• _Data supplied_
- - - - -
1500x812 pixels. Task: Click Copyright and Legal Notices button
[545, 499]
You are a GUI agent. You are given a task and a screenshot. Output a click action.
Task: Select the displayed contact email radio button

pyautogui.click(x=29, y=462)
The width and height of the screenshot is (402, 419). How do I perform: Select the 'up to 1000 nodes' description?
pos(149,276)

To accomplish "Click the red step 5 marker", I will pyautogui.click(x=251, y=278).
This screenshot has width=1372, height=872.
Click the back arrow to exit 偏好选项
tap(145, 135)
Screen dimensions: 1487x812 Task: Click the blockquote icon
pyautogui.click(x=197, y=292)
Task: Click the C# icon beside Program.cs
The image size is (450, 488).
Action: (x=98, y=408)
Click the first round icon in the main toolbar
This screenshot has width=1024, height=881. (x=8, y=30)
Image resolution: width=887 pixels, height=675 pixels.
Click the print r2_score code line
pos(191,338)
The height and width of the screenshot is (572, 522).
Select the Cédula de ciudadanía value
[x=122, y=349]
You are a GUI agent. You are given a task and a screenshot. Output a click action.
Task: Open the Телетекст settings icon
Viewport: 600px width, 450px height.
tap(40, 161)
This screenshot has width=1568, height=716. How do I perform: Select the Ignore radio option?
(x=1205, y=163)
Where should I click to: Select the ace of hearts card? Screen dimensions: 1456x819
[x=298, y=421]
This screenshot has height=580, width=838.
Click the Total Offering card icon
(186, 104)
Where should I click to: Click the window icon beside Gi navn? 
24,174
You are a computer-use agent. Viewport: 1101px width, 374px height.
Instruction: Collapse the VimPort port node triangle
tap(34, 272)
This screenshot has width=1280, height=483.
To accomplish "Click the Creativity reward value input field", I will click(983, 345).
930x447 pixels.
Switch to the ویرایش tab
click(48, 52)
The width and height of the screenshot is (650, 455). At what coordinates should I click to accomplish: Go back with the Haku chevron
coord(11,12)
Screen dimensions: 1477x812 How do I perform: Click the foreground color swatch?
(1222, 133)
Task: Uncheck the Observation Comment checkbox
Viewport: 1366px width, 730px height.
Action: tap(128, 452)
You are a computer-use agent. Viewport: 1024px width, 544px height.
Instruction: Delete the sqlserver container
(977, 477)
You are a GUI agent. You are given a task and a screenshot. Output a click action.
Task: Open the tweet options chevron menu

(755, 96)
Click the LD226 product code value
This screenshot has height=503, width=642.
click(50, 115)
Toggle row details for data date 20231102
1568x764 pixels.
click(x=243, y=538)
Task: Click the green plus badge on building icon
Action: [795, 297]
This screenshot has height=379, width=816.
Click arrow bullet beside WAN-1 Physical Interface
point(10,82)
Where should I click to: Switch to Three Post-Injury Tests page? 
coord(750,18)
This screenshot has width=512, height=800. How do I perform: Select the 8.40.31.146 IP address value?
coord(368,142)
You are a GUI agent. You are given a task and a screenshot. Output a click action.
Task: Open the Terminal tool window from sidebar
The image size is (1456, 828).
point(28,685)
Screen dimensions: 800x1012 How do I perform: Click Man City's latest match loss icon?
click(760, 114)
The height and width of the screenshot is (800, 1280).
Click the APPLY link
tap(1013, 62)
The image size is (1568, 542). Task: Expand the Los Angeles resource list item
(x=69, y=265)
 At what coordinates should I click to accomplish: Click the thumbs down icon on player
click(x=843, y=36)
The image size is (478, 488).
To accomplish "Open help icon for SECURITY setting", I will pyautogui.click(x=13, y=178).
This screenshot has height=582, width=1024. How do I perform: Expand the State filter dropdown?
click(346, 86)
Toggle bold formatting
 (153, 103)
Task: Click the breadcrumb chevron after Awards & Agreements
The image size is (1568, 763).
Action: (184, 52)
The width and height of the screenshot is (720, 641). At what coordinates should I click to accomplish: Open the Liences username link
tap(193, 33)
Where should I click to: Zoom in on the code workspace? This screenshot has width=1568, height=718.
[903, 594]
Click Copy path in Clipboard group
- - - - -
Copy the entries above exactly as they appear, from the line containing "You are a computer-use agent. Viewport: 1024px" through the line containing "tap(193, 33)", with both lines included.

• _Solved exercise_
You are a computer-use agent. Viewport: 1024px width, 544px height.
Instruction: Delete the sqlserver container
(977, 477)
You are a GUI agent. You are given a task and a screenshot. Output a click action.
Task: Open the tweet options chevron menu

(755, 96)
Click the LD226 product code value
This screenshot has height=503, width=642.
click(50, 115)
Toggle row details for data date 20231102
1568x764 pixels.
click(x=243, y=538)
Task: Click the green plus badge on building icon
Action: [795, 297]
This screenshot has height=379, width=816.
Click arrow bullet beside WAN-1 Physical Interface
point(10,82)
Where should I click to: Switch to Three Post-Injury Tests page? 
coord(750,18)
This screenshot has width=512, height=800. How do I perform: Select the 8.40.31.146 IP address value?
coord(368,142)
You are a GUI agent. You are given a task and a screenshot. Output a click action.
Task: Open the Terminal tool window from sidebar
The image size is (1456, 828).
point(28,685)
Screen dimensions: 800x1012 How do I perform: Click Man City's latest match loss icon?
click(760, 114)
The height and width of the screenshot is (800, 1280).
Click the APPLY link
tap(1013, 62)
The image size is (1568, 542). Task: Expand the Los Angeles resource list item
(x=69, y=265)
 At what coordinates should I click to accomplish: Click the thumbs down icon on player
click(x=843, y=36)
The image size is (478, 488).
To accomplish "Open help icon for SECURITY setting", I will pyautogui.click(x=13, y=178).
This screenshot has height=582, width=1024. How do I perform: Expand the State filter dropdown?
click(346, 86)
Toggle bold formatting
 (153, 103)
Task: Click the breadcrumb chevron after Awards & Agreements
The image size is (1568, 763).
Action: (184, 52)
The width and height of the screenshot is (720, 641). At what coordinates should I click to accomplish: Open the Liences username link
tap(193, 33)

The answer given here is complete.